DEINE AUFGABE:
Wie lautet die Passage aus dem Text über den Gedichtband „Graphit“, beginnend bei "Marcel Beyer legt" und endend bei "das Reden darüber.", wenn darin "Mehrstimmigkeit" in "Vielstimmigkeit" umbenannt wird?

DOKUMENT:
--------------------------------

Marcel Beyer

Graphit

Gedichte
Cover: Graphit
Suhrkamp Verlag, Berlin 2014
ISBN 9783518424407
Gebunden, 203 Seiten, 21,95 EUR

Klappentext

Marcel Beyer legt einen neuen Gedichtband vor. Mit dem Titel ist der Hinweis auf die motivische Klammer gegeben: Materialität. Dinge, ob Blume, ob Feder, ob Scheiße oder Abendland, die sich bei den Kollegen aus allen Zeiten finden und neu integrieren lassen; die Körnung der unterschiedlichsten alltäglichen wie politischen Stimmen. Solche Mehrstimmigkeit ist für Marcel Beyer das einzig wirksame Gegengift gegen den ganzen monolithischen, den fanatischen, den faschistischen und chauvinistischen Schwachsinn in der Poesie und das Reden darüber.

Rezensionsnotiz zu Neue Zürcher Zeitung, 06.01.2015

In vielen Farben schillernd die neuen Gedichte von Marcel Beyer für Roman Bucheli. Einen neuen Ton meint der Rezensent zudem zu vernehmen, wenn Beyer lockere Rhythmen, kühnes Motivspiel und erzählerisches Tempo verbindet zu meist als Quartett daherkommenden Versen. Frei im Umgang mit dem Stoff scheinen ihm die Texte, den abrupten Schnitt so wenig scheuend wie die ausgedehnte Sprachreflexion. Doch auch wenn Bucheli mit dem Wörterbuch in der Hand lesen muss, dem Glauben des Autors an die Sprache und seinem Vermögen im Umgang damit vertraut er blind. Da können auch Pflanzen und Tiere unversehens kippen in Unerwartetes, meint er. Solcherart den Leser überraschende Widersprüchlichkeit deutet Bucheli als Vorstellung des Autors vom Dasein.

--------------------------------

DATENABSCHNITT:
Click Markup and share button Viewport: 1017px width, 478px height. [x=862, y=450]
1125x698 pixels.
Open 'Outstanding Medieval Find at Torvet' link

--------------------------------

LÖSUNG ZUR AUFGABE:
Marcel Beyer legt einen neuen Gedichtband vor. Mit dem Titel ist der Hinweis auf die motivische Klammer gegeben: Materialität. Dinge, ob Blume, ob Feder, ob Scheiße oder Abendland, die sich bei den Kollegen aus allen Zeiten finden und neu integrieren lassen; die Körnung der unterschiedlichsten alltäglichen wie politischen Stimmen. Solche Vielstimmigkeit ist für Marcel Beyer das einzig wirksame Gegengift gegen den ganzen monolithischen, den fanatischen, den faschistischen und chauvinistischen Schwachsinn in der Poesie und das Reden darüber.